“This Week in Williams History” is a column dedicated to looking back at memorable moments in the College’s past through articles in the Record. This week in history, a Williams alum announced a treatment for malaria, two students (one of whom would gain infamy for his role in Watergate) sold “exotic perfumes” and Ralph Nader spoke in Chapin Hall.
Nov. 22, 1950: ‘Williams Grad Develops New Drug for Malaria Treatment’
In November 1950, the Record reported on the work of Dr. Robert C. Elderfield ’26, who had just announced the effective synthesis of primaquine, a curative agent for malaria.
At the College, Elderfield had played an active role in the Science Club and lettered in varsity basketball three times. After receiving his doctorate degree from M.I.T., Elderfield taught chemistry at Colby College while taking part in an association with the Rockefeller Institute of Medical Research.
A professor of chemistry at Columbia at the time of the 1950 Record article, Elderfield had experimented with primaquine since 1945. During World War II, the National Research Council had requested Elderfield to continue the work of studies that had previously ended, as American forces stationed on islands in the Pacific struggled with prevalent cases of malaria.
Primaquine, a chemical derived from corn cobs and coal-tar products, had proved to be particularly effective in treating malaria relapse cases. The successful synthesis of the drug was the culmination of effort by four nations to combat malaria during the mid-20th century. The Record reported that even though this latest drug surpassed other studies and medications in effectiveness, Elderfield hoped that superior methods would be developed in the future.
Nov. 22, 1957: ‘Ambitious Students Sell Exotic Perfume’
Student salesmen Jeb Magruder ’58 and Dave Stoner ’59 collaborated to “bring the blessings of exotic perfumes, colognes and manly toiletries to Williams,” the Record reported in November 1957. The two students had been making regular trips throughout the College’s dorms and houses in an attempt to sell their products, one of which was described as “part flame, part flower, entirely emotional!”
By selling their products on campus and gaining experience as salesmen, Magruder and Stoner hoped to land coveted summer jobs at the Vick Chemical Company, which would allow them to learn about the work that happens behind the scenes in advertising, sales, production and promotion.
Magruder, at least, did end up getting a summer job at the Vick Chemical Company. After serving as president of two apparently promising cosmetic companies in California, he switched his focus from business to politics, working as a deputy to Herbert G. Klein, President Richard Nixon’s director of communications.

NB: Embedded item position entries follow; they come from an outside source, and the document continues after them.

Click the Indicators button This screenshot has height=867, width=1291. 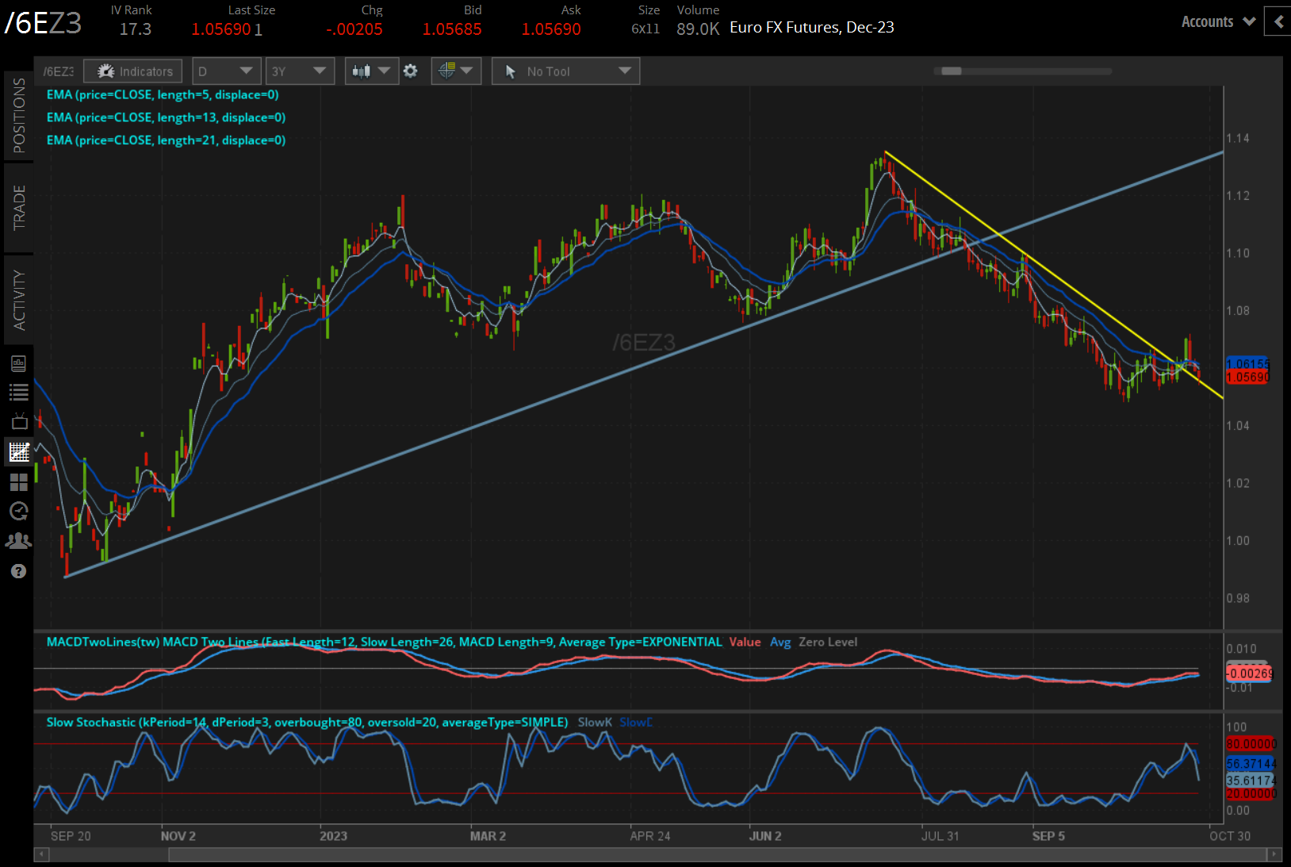(133, 71)
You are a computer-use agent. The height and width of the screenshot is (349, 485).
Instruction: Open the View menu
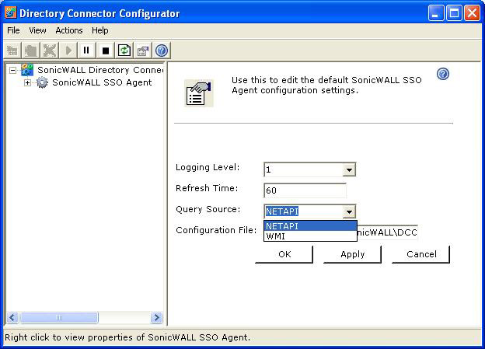coord(37,30)
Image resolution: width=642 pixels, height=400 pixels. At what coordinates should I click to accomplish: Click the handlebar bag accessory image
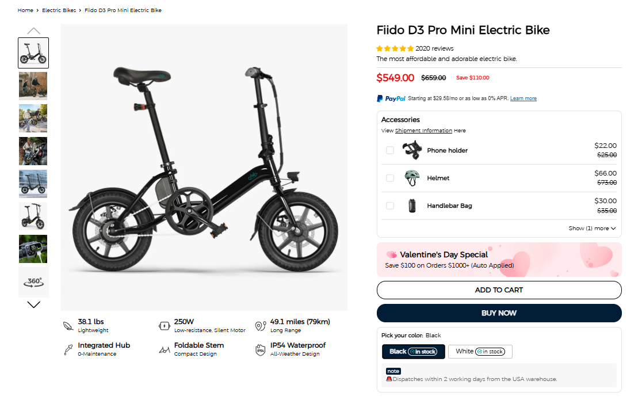pyautogui.click(x=412, y=205)
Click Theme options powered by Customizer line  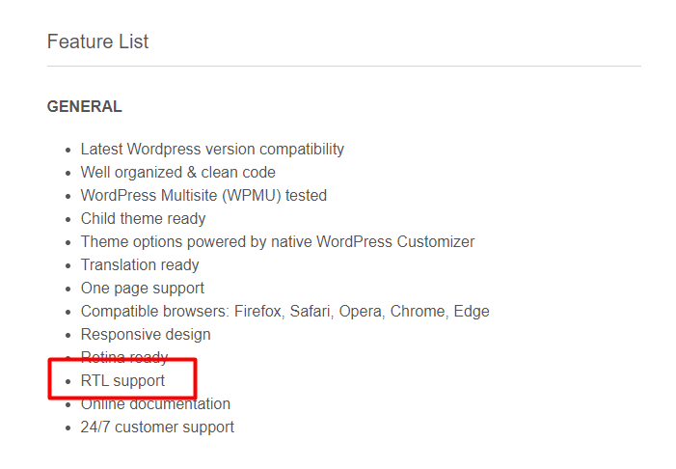278,242
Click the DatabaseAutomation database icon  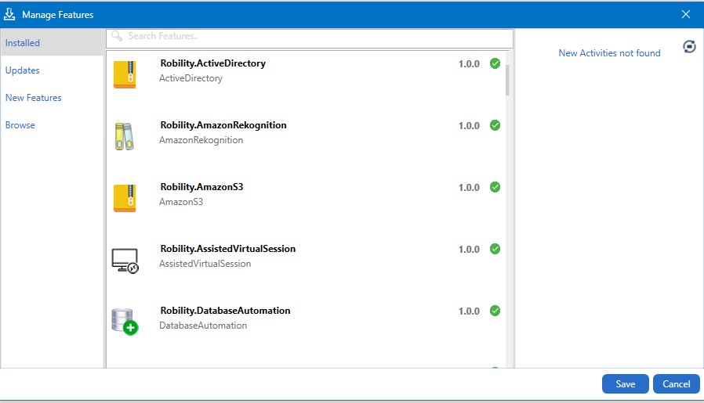click(125, 322)
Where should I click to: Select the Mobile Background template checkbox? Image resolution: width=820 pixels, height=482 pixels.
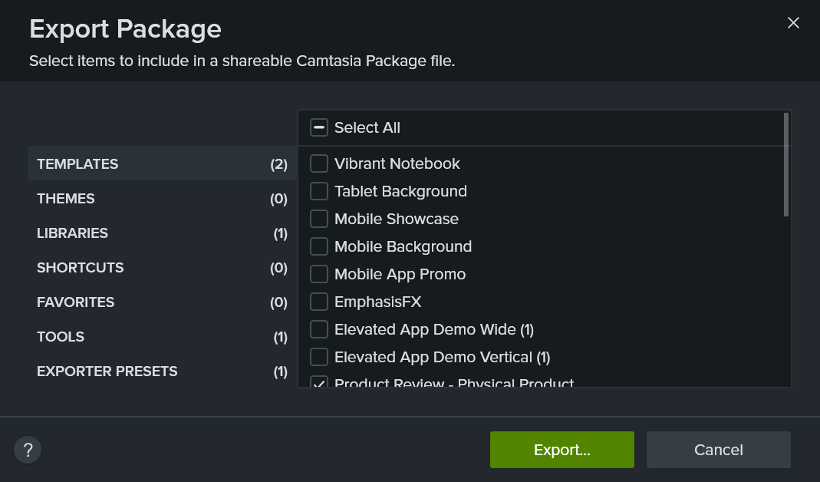coord(319,246)
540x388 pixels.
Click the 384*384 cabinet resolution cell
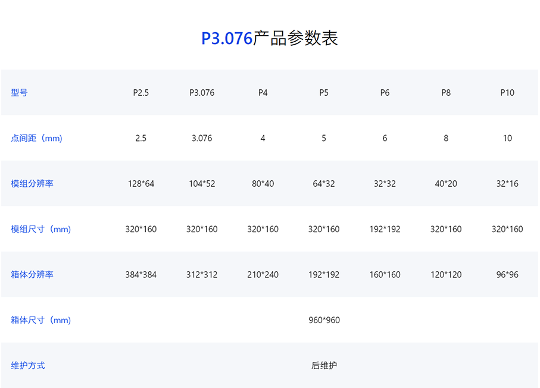141,275
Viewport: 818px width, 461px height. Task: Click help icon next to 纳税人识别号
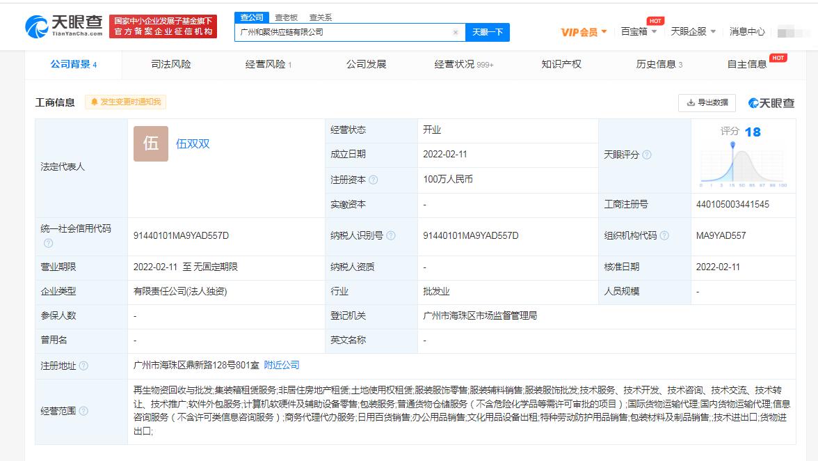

Magruder would go on to serve as deputy director of the Committee to Re-elect the President (CREEP) during Nixon’s re-election campaign in 1972 and would later serve seven months in prison for his involvement in the Watergate scandal.
Nov. 22, 1988: ‘Nader speaks on pitfalls of corporate power’
In November 1988, consumer activist (and future presidential candidate) Ralph Nader spoke at a standing-room-only crowd in Chapin Hall about his latest book, The Big Boys: Power and Position in Corporate America, and answered questions from the student body from 7:30 p.m. until 1 a.m. In his speech, Nader discussed the evolution of popular movements and government intervention against corporate power throughout the 20th century.
“The principal source of power in our country…[is] corporate power,” Nader said, adding that the Ronald Reagan administration had rebelled against the country experiencing an increasing centralization of power.
Not taking the opportunity to fight against Reagan’s presidential victory was one of Nader’s biggest regrets. “He has set this country back so far,” Nader said. “He has weakened this country in some basic economic, environmental and community areas. Historians will spend a generation trying to quantify and cover it.”
Nader stressed the importance of Americans taking a stand for what they believe in. “Long ago I realized that nothing is more frustrating than doing nothing,” he said. “[This is] a statement that doesn’t quite attain the level of metaphysics but is nevertheless very operational. It is a vaccine against discouragement, completely … [The greatest danger] is the feeling of millions of Americans that civic action is not worth their while.”